That dismissal left many people representing Niota at the trial very happy as it ended any chance of the charges being brought back against the two Niota police officers and it opened the door for them to return to duty.
Feelings in the courtroom Friday were mixed, however, as those supporting McCarter and Scott felt justice was done, while those there to support alleged victim Ray Stewart felt that justice had betrayed him.
“We always took the position that McCarter and Scott were doing nothing more than their job,” McCarter’s attorney, Charles Burks, said after the trial ended. The attorney noted that Stewart ultimately was the “author of his own fate” and that he “does not respect authority” as it was the allegations of misconduct by Stewart that led to the dismissal of the case he wanted prosecuted.
Scott attorney Andrew Freiberg focused on his happiness for Scott.
“I meant what I told the jury – it was truly an honor to represent Jonathon Scott in this matter,” Freiberg said. “I am so pleased that justice was done and am so happy for Jonathon and his family.”
Freiberg also reiterated that he felt the facts of the case were clearly on the side of Scott and McCarter.
“Sometimes opinions can be formed based on partial facts,” Freiberg noted. “Thankfully, we have a system in place for truth to reveal itself. Anyone present to hear all the facts of this case knows this to be the correct and righteous outcome.”
Burks agreed with Freiberg’s assessment. “I am convinced had the jury completed the case and ruled on it, we believe the verdict would be not guilty,” he said.
Burks added that this lifts the “cloud that hung over them the past two years” and “these two citizens can now get on with their lives.”
On the Niota side of things, Mayor Lois Preece expressed relief that it was over and also sadness that it cost the two officers so much.
“I’m glad it’s over because they’re good policemen and they did nothing but follow police procedures,” Preece said. “I feel bad for the amount of money they needed to pay for legal fees because criminal cases are not covered by the city insurance policy.”
She noted that they should be back on the job Tuesday, but that will likely be officially decided upon during Monday’s emergency Niota City Commission meeting.
On the opposite end of the spectrum, however, Stewart rose the subject of prosecutorial misconduct.
“I’ve had suspicions all along of prosecutorial misconduct,” Stewart said of both 10th Judicial District Attorney General Steve Bebb and Special Prosecutor Joe Baugh.
He also noted that he took issue with Baugh “arguing only for a mistrial and to then switch 180 degrees in a snap of the fingers and blaming me after talking to me and knowing I did no wrong this morning.”

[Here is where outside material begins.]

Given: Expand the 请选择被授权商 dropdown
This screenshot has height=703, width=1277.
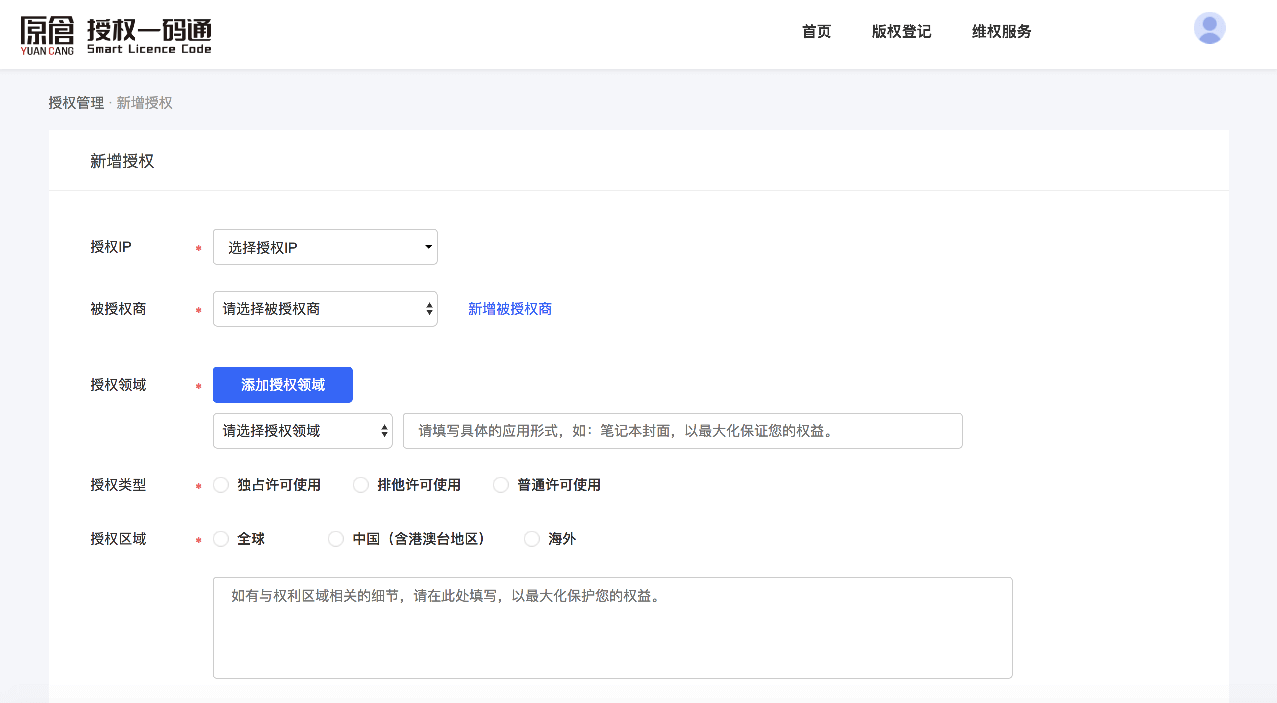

Stewart added that this “confirms my suspicions” on why some evidence that was gathered wasn’t put forth in the trial and why Baugh made some of the mistakes Stewart feels like he made. “It’s prosecutorial misconduct on his part as well,” Stewart said.
Stewart said the allegations about him videotaping jurors and their license plates are completely false.
According to Stewart, he arrived at the McMinn County Courthouse a little early Friday and asked Baugh if he wanted Stewart to go somewhere and make copies of photos they hoped to introduce that day.
Baugh said yes, so Stewart headed down to his truck and was starting to head out when he saw a man who fit the description of the man who allegedly pulled the valve stint out of his wife’s van tire Wednesday.
Stewart said he then stopped, grabbed his camera and took a photo of the man and one photo of each side of a truck that matched the description of that driven by the alleged vandal.
After that he went on to the store, made copies and returned to pandemonium at the Courthouse.
Stewart is not yet done with his fight against McCarter and Scott, however, as he said there are still federal and state civil lawsuits in the system and federal criminal indictments, as well.